#### [GIVEN DATA]
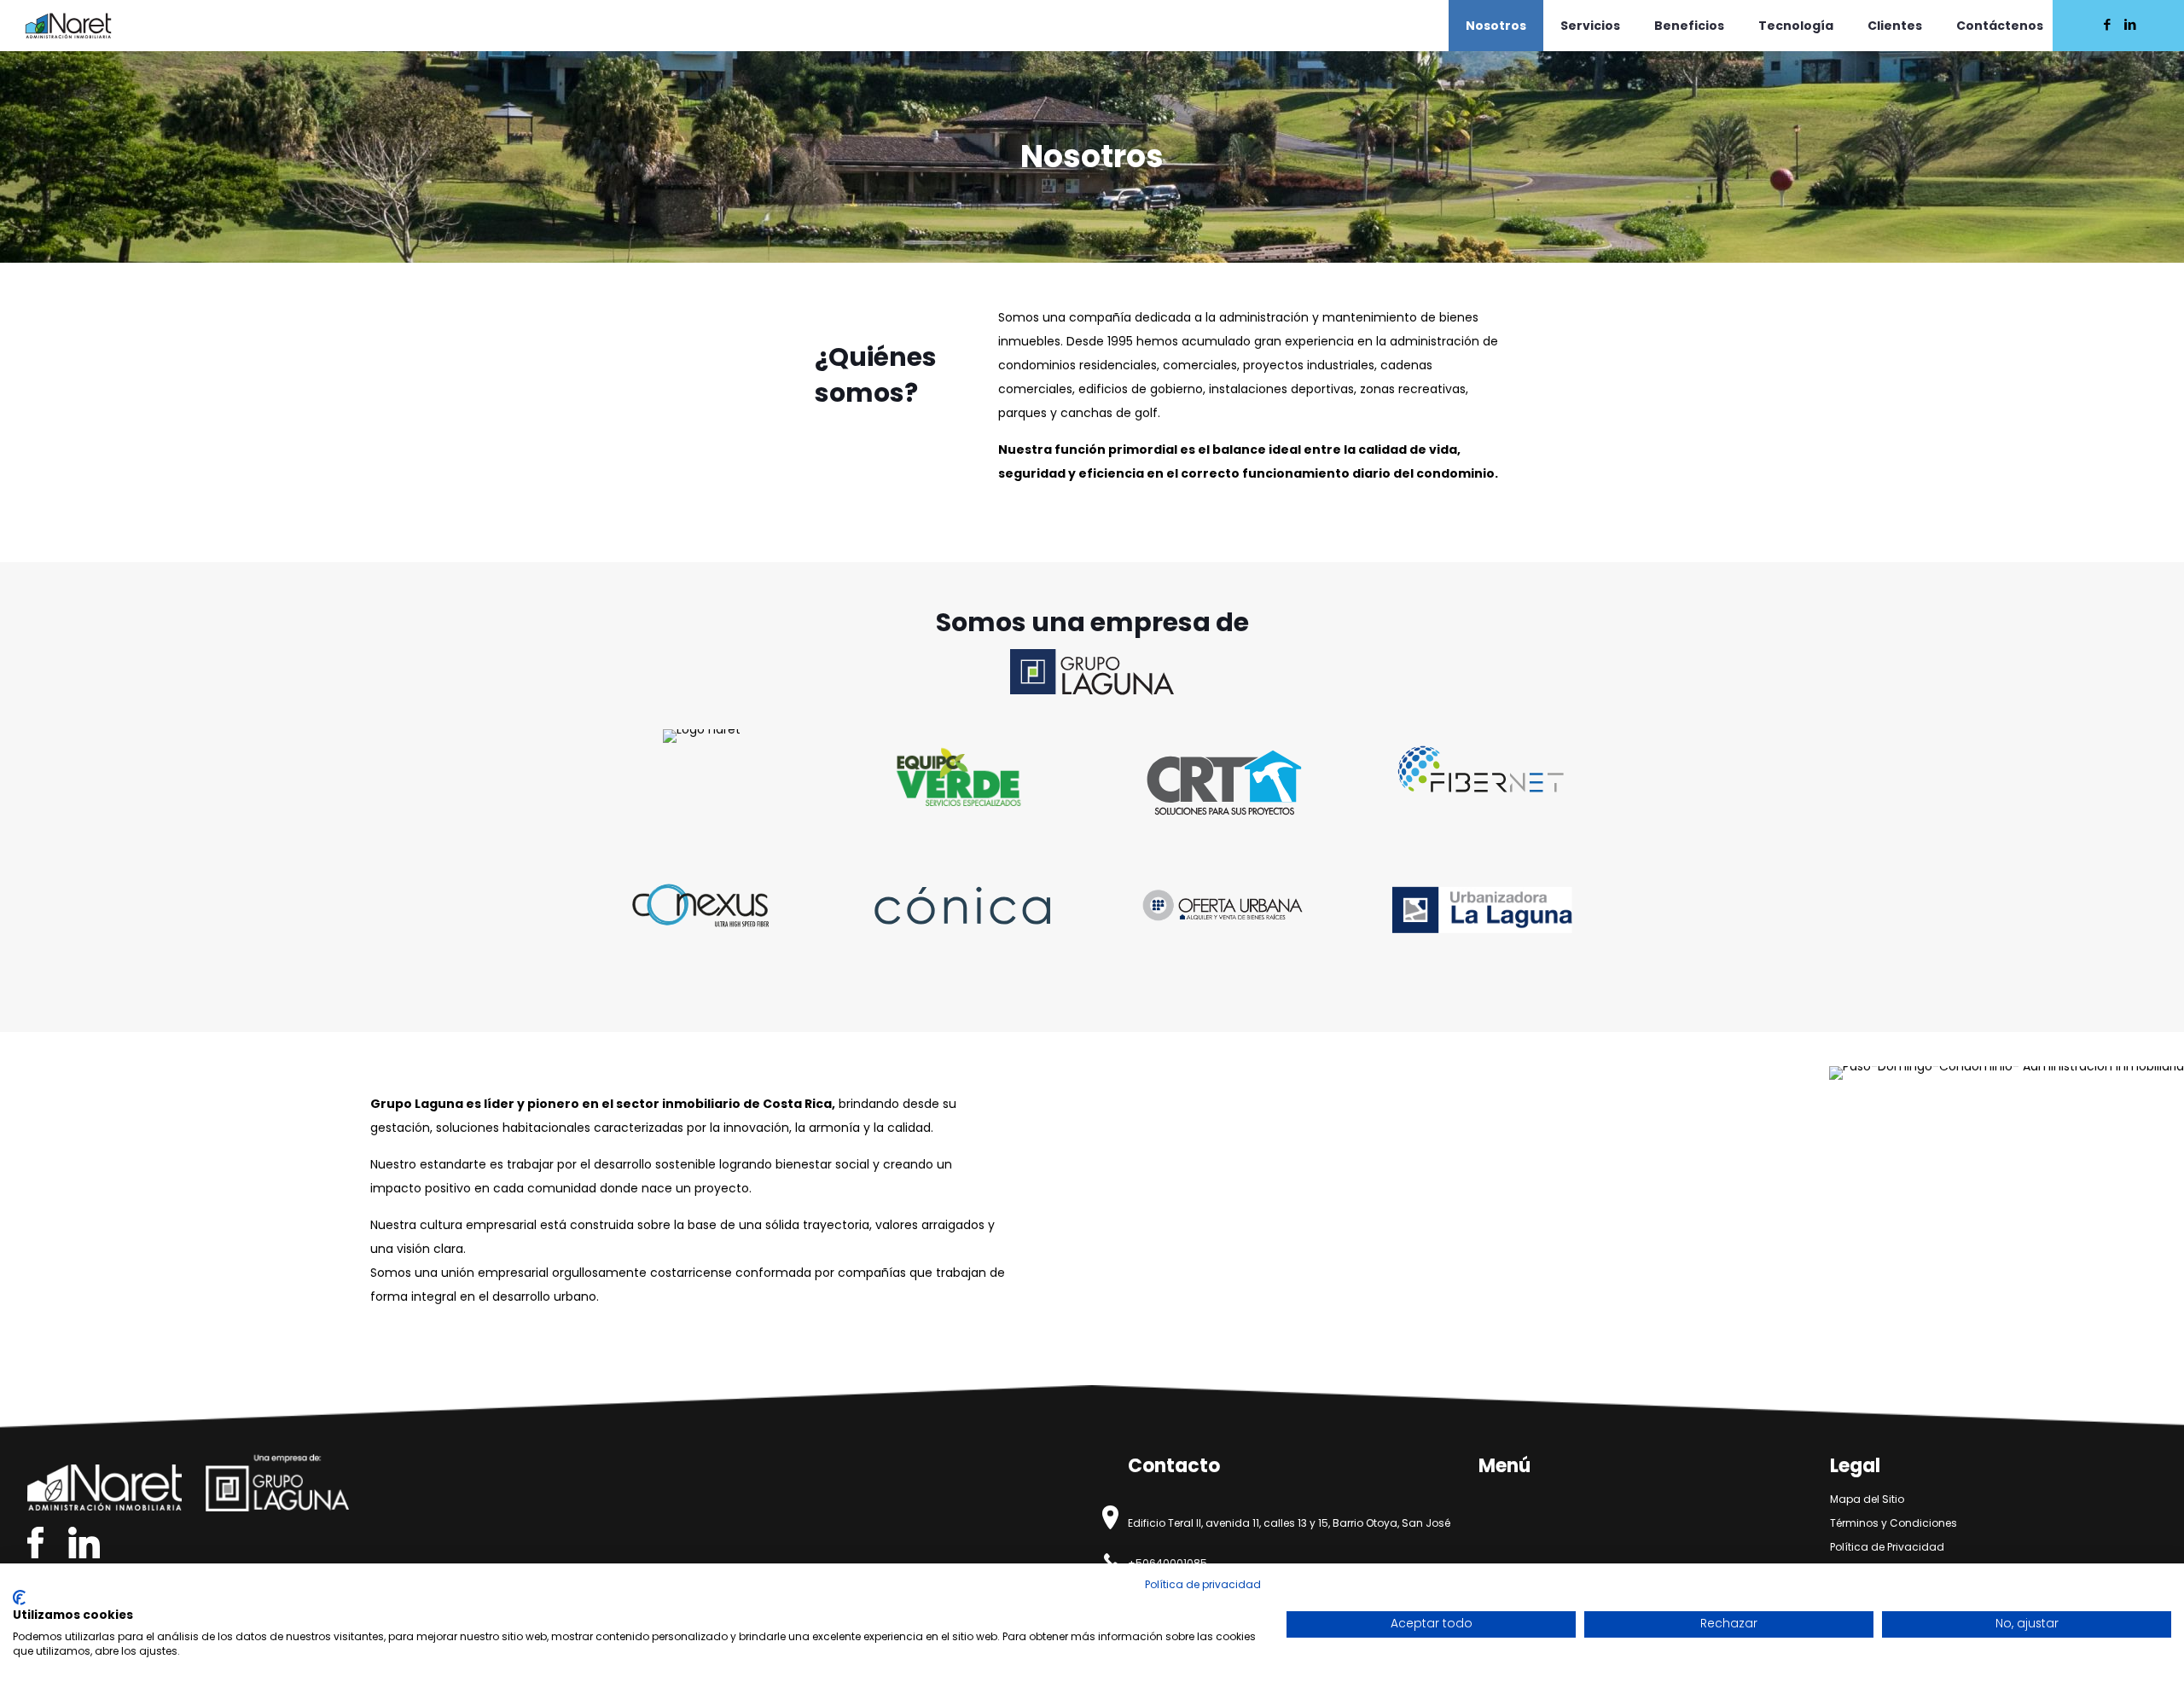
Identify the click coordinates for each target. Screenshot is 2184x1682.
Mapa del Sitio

---

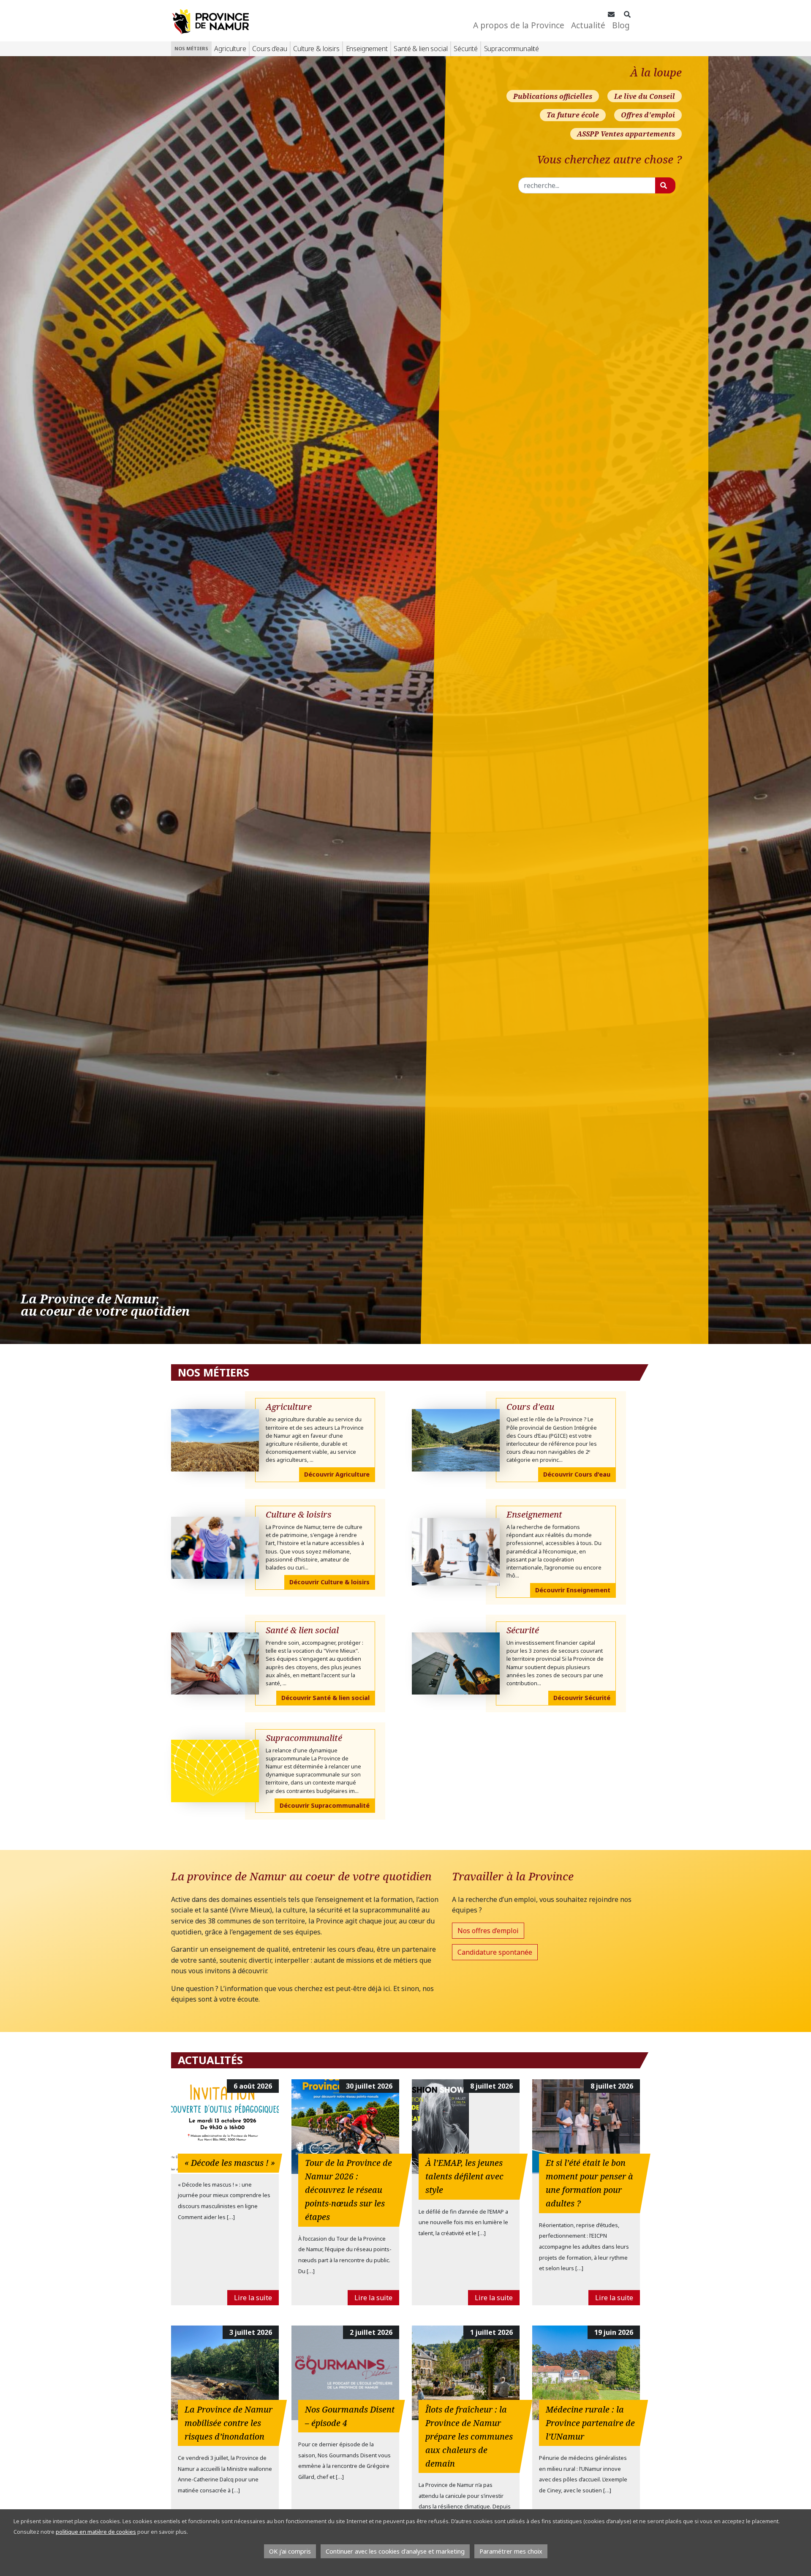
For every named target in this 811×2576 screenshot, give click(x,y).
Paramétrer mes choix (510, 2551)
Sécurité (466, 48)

#### [DIRECTIONS FOR THIS TASK]
From the line containing "Identify the click" down to the line containing "Mapa del Sitio" in the material above, reproduce every line exactly, including the two end lines.

#### [SOLVED PROBLEM]
Identify the click coordinates for each target. Screenshot is 2184x1682.
Mapa del Sitio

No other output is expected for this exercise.